-------- Task input
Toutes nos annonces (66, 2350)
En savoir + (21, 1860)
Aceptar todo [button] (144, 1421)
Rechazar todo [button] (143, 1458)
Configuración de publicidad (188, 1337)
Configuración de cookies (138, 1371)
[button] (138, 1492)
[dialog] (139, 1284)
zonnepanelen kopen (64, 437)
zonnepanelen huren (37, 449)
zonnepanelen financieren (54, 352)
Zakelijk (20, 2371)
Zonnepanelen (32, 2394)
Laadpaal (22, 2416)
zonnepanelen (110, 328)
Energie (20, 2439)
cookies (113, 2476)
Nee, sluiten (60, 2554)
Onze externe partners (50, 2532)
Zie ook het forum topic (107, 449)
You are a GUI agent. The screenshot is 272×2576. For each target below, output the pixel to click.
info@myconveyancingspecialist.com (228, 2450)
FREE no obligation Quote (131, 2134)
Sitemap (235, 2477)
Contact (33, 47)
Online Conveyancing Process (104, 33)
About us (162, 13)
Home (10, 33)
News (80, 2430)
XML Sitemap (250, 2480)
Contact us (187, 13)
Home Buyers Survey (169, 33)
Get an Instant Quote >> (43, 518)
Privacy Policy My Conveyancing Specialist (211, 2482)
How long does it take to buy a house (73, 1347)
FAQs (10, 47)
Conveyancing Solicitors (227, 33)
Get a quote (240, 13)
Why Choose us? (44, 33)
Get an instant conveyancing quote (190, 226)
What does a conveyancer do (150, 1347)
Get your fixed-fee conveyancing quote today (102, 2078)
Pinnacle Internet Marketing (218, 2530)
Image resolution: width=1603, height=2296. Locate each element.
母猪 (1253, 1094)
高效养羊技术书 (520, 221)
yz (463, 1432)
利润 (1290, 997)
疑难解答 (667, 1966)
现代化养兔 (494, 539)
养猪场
----------------
- Assignment -
The required answer is the exact run of lines above starting at the line with "Privacy Policy My" and ending at the line with "yz (463, 1432)", with both ends present.

- Solution to this problem -
Privacy Policy My Conveyancing Specialist (211, 2482)
How long does it take to buy a house (73, 1347)
FAQs (10, 47)
Conveyancing Solicitors (227, 33)
Get a quote (240, 13)
Why Choose us? (44, 33)
Get an instant conveyancing quote (190, 226)
What does a conveyancer do (150, 1347)
Get your fixed-fee conveyancing quote today (102, 2078)
Pinnacle Internet Marketing (218, 2530)
Image resolution: width=1603, height=2296. Locate each element.
母猪 (1253, 1094)
高效养羊技术书 (520, 221)
yz (463, 1432)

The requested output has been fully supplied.